• [WHAT IS BEING ASKED]: Please print the whole listing again, exactly as shown.

• [SUPPLIED RECORDS]:
----------

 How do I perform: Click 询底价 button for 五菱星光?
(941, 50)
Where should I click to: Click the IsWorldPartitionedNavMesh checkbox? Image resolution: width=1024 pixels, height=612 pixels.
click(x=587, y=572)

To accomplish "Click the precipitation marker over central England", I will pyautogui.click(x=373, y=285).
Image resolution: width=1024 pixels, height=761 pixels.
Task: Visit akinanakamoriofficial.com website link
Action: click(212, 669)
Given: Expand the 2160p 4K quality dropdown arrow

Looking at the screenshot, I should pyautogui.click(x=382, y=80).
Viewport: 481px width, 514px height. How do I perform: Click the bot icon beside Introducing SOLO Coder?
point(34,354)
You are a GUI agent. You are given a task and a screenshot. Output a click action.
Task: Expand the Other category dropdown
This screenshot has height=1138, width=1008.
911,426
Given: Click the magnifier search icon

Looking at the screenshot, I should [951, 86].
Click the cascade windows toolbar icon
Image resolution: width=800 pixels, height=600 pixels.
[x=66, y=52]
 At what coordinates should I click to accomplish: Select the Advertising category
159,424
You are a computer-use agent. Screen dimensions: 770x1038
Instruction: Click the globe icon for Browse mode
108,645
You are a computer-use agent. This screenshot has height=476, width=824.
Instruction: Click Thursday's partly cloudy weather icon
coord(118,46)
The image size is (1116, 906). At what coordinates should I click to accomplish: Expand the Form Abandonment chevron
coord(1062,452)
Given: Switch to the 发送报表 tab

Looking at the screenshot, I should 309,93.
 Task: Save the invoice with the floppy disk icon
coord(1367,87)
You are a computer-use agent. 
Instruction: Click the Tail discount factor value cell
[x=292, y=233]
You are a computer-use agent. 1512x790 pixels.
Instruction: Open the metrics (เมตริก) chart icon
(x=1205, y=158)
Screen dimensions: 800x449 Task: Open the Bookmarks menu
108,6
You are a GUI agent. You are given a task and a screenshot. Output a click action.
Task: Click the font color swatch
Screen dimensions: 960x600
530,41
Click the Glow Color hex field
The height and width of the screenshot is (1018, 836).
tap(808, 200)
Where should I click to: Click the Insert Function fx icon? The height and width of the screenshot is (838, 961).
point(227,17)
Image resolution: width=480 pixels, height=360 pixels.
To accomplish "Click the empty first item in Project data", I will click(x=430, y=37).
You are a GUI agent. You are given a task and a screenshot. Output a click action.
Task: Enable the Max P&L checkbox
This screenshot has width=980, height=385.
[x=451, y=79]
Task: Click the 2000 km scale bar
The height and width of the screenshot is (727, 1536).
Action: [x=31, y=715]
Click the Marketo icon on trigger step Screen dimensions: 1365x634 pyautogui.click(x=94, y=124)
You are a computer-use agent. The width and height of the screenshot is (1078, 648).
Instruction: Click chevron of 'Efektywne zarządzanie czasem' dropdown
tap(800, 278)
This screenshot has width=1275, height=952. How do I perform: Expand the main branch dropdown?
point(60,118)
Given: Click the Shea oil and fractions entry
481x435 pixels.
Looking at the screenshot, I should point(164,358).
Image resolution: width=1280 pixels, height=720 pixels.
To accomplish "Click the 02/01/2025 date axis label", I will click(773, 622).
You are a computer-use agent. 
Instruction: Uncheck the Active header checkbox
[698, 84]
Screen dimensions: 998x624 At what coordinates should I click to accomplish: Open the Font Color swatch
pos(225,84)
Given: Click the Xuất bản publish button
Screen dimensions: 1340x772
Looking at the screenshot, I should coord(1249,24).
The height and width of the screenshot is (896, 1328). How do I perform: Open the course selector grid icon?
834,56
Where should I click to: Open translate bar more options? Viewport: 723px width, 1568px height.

----------

• [WRITTEN SOLUTION]:
 How do I perform: Click 询底价 button for 五菱星光?
(941, 50)
Where should I click to: Click the IsWorldPartitionedNavMesh checkbox? Image resolution: width=1024 pixels, height=612 pixels.
click(x=587, y=572)

To accomplish "Click the precipitation marker over central England", I will pyautogui.click(x=373, y=285).
Image resolution: width=1024 pixels, height=761 pixels.
Task: Visit akinanakamoriofficial.com website link
Action: click(212, 669)
Given: Expand the 2160p 4K quality dropdown arrow

Looking at the screenshot, I should pyautogui.click(x=382, y=80).
Viewport: 481px width, 514px height. How do I perform: Click the bot icon beside Introducing SOLO Coder?
point(34,354)
You are a GUI agent. You are given a task and a screenshot. Output a click action.
Task: Expand the Other category dropdown
This screenshot has height=1138, width=1008.
911,426
Given: Click the magnifier search icon

Looking at the screenshot, I should [951, 86].
Click the cascade windows toolbar icon
Image resolution: width=800 pixels, height=600 pixels.
[x=66, y=52]
 At what coordinates should I click to accomplish: Select the Advertising category
159,424
You are a computer-use agent. Screen dimensions: 770x1038
Instruction: Click the globe icon for Browse mode
108,645
You are a computer-use agent. This screenshot has height=476, width=824.
Instruction: Click Thursday's partly cloudy weather icon
coord(118,46)
The image size is (1116, 906). At what coordinates should I click to accomplish: Expand the Form Abandonment chevron
coord(1062,452)
Given: Switch to the 发送报表 tab

Looking at the screenshot, I should 309,93.
 Task: Save the invoice with the floppy disk icon
coord(1367,87)
You are a computer-use agent. 
Instruction: Click the Tail discount factor value cell
[x=292, y=233]
You are a computer-use agent. 1512x790 pixels.
Instruction: Open the metrics (เมตริก) chart icon
(x=1205, y=158)
Screen dimensions: 800x449 Task: Open the Bookmarks menu
108,6
You are a GUI agent. You are given a task and a screenshot. Output a click action.
Task: Click the font color swatch
Screen dimensions: 960x600
530,41
Click the Glow Color hex field
The height and width of the screenshot is (1018, 836).
tap(808, 200)
Where should I click to: Click the Insert Function fx icon? The height and width of the screenshot is (838, 961).
point(227,17)
Image resolution: width=480 pixels, height=360 pixels.
To accomplish "Click the empty first item in Project data", I will click(x=430, y=37).
You are a GUI agent. You are given a task and a screenshot. Output a click action.
Task: Enable the Max P&L checkbox
This screenshot has width=980, height=385.
[x=451, y=79]
Task: Click the 2000 km scale bar
The height and width of the screenshot is (727, 1536).
Action: [x=31, y=715]
Click the Marketo icon on trigger step Screen dimensions: 1365x634 pyautogui.click(x=94, y=124)
You are a computer-use agent. The width and height of the screenshot is (1078, 648).
Instruction: Click chevron of 'Efektywne zarządzanie czasem' dropdown
tap(800, 278)
This screenshot has width=1275, height=952. How do I perform: Expand the main branch dropdown?
point(60,118)
Given: Click the Shea oil and fractions entry
481x435 pixels.
Looking at the screenshot, I should point(164,358).
Image resolution: width=1280 pixels, height=720 pixels.
To accomplish "Click the 02/01/2025 date axis label", I will click(773, 622).
You are a computer-use agent. 
Instruction: Uncheck the Active header checkbox
[698, 84]
Screen dimensions: 998x624 At what coordinates should I click to accomplish: Open the Font Color swatch
pos(225,84)
Given: Click the Xuất bản publish button
Screen dimensions: 1340x772
Looking at the screenshot, I should coord(1249,24).
The height and width of the screenshot is (896, 1328). How do I perform: Open the course selector grid icon?
834,56
Where should I click to: Open translate bar more options? Viewport: 723px width, 1568px height.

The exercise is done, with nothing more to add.